In “Reforma”, one observes a synthesis of the work that Rochelle has been realizing through the last decades, organized under the point of view of architecture. For the show, the modernist residence Castor Delgado Perez is literally appropriated as a background for images of spaces that do not share its logic and were motivated by different ideals. With photographs print on canvas that occupy full walls, and prints on fabric and on paper of several dimensions, the artist present scenes that, despite clandestine, seem to be integrated to the gallery’s minimalist architectonic lines. Such is the case, for example, of the installation Margins (2018), where one print of large dimensions on translucent fabric of a traditional riverside house in Northern Brazil rocks in the wind in front of Burle Marx’s winter garden – a clash between nature and designed landscape, in and out, the house in the woods and the woods in the house.
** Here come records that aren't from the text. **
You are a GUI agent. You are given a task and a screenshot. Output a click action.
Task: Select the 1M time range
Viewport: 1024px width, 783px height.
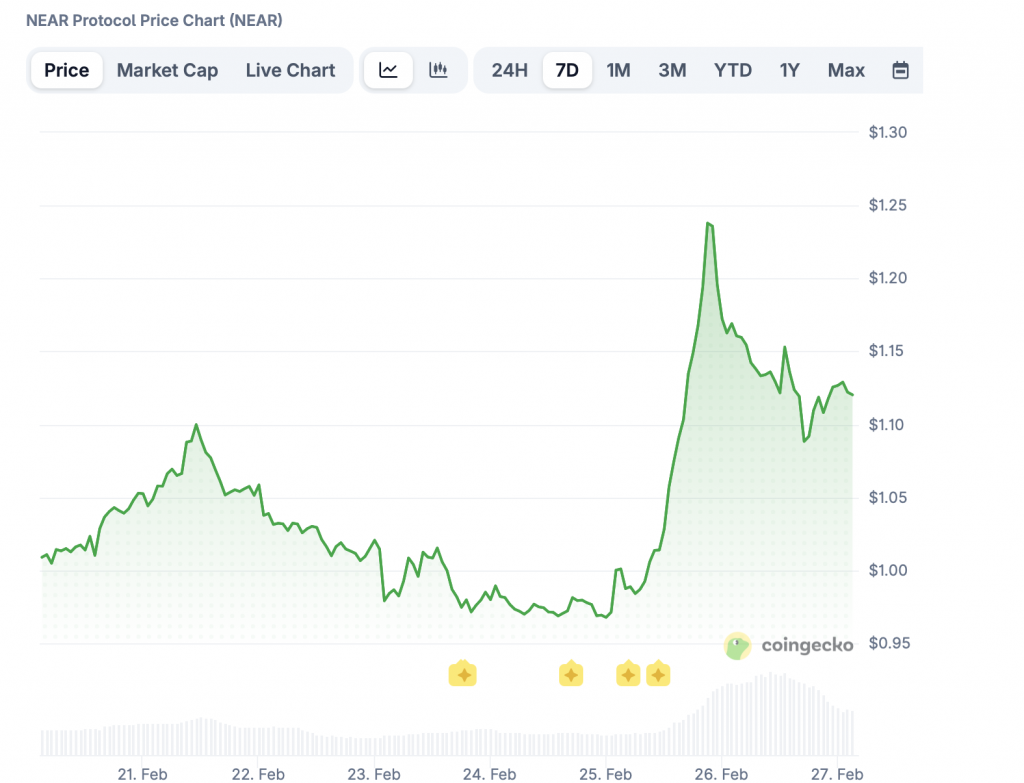point(618,70)
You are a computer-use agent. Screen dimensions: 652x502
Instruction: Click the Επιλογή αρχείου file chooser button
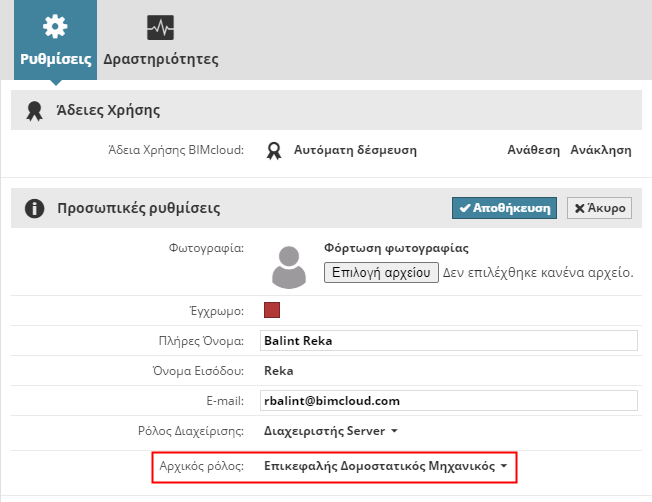coord(381,272)
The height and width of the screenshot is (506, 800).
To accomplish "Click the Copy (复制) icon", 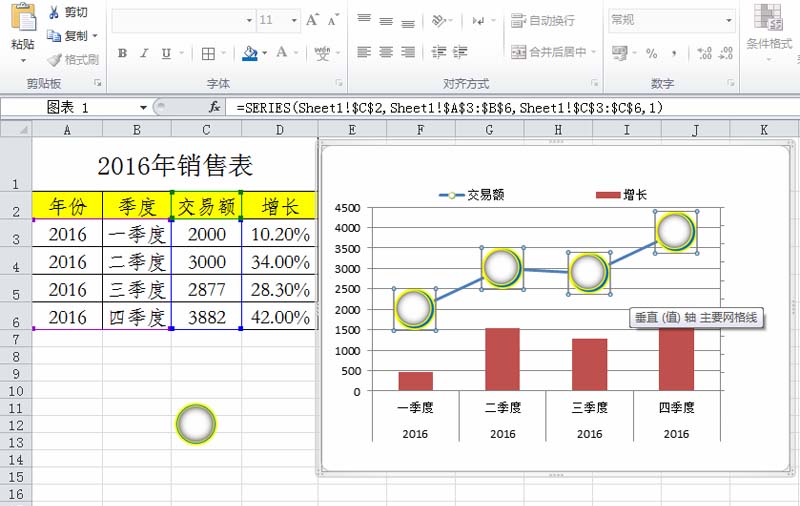I will [x=54, y=35].
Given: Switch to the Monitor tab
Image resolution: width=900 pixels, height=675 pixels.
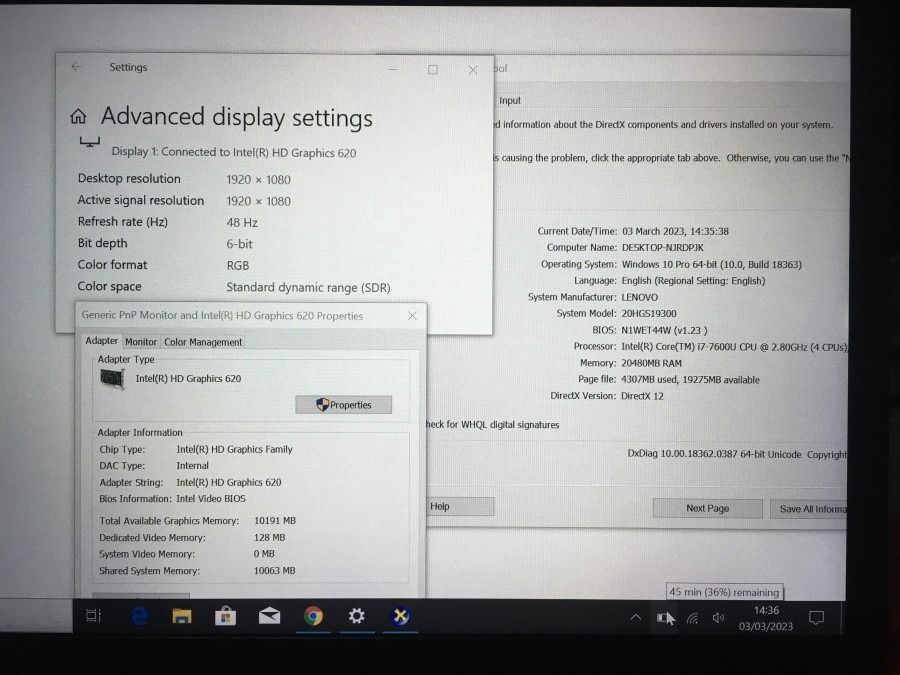Looking at the screenshot, I should click(141, 342).
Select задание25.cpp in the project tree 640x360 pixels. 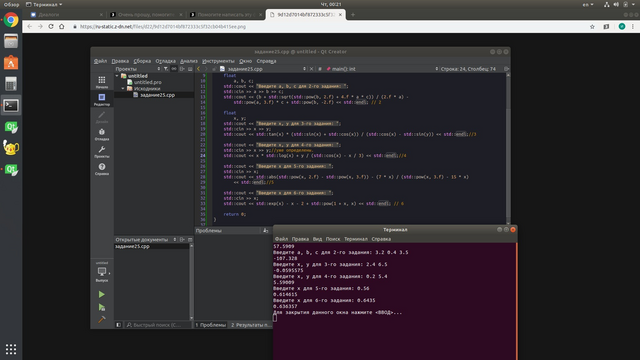click(x=157, y=95)
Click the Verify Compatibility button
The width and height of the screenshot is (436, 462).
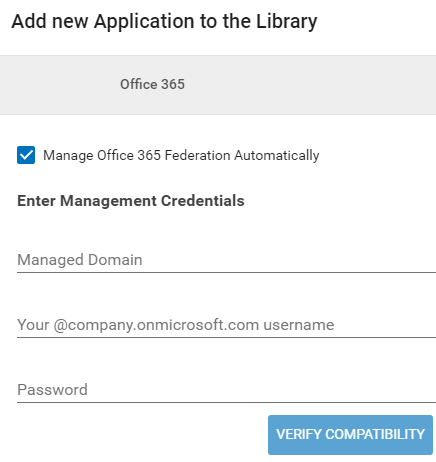(x=350, y=435)
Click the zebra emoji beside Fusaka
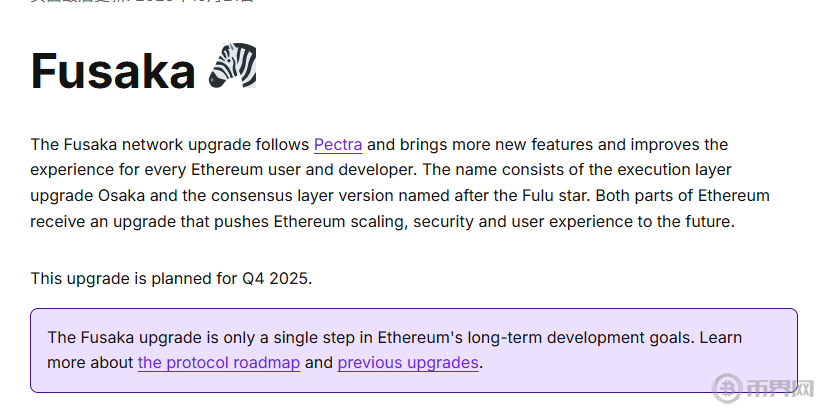 point(232,67)
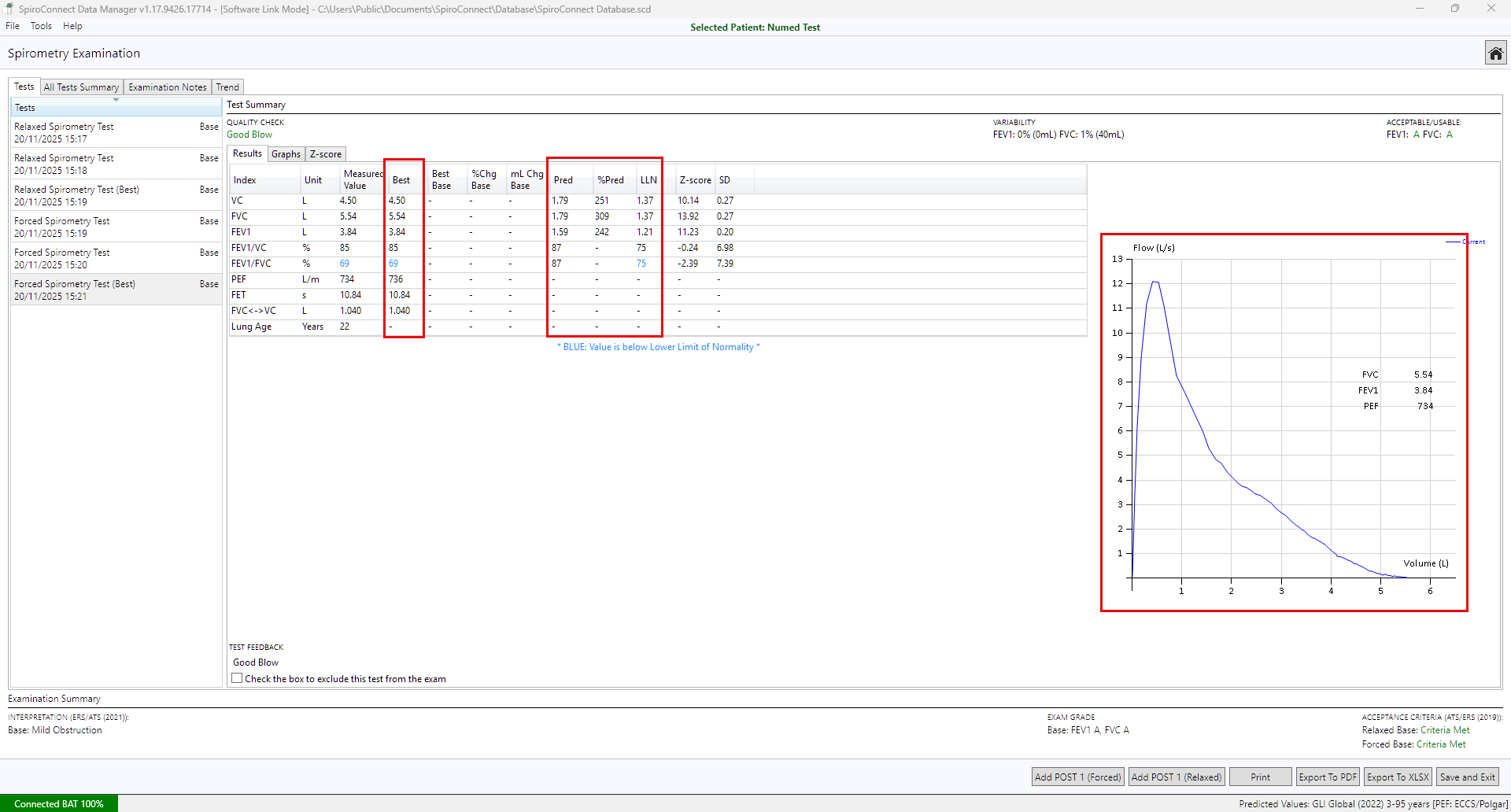Switch to the Graphs sub-tab
Image resolution: width=1511 pixels, height=812 pixels.
pos(286,154)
A rustic wooden house from countryside Rio Grande do Sul; a surprising sight of the National Congress in Brasília; bedrooms and other rooms occupied by diverse inhabitants – from anonymous people to former president Juscelino Kubitscheck –; and a fishermen shack by the sea shore used for the observation of the tides are some of the architectures placed in dialog with Rino Levi’s house. The configurations of such structures point to the need of improvisation and adaptation, as marking a trait of Brazilian culture as the modernist concepts that have impregnated the national set of ideals since 1950. In “Reforma”, the contrasts of a complex nation such as Brazil come to the forefront, through the point of view of the construction of spaces that, programmed or not, demonstrate a surprisingly efficient logic.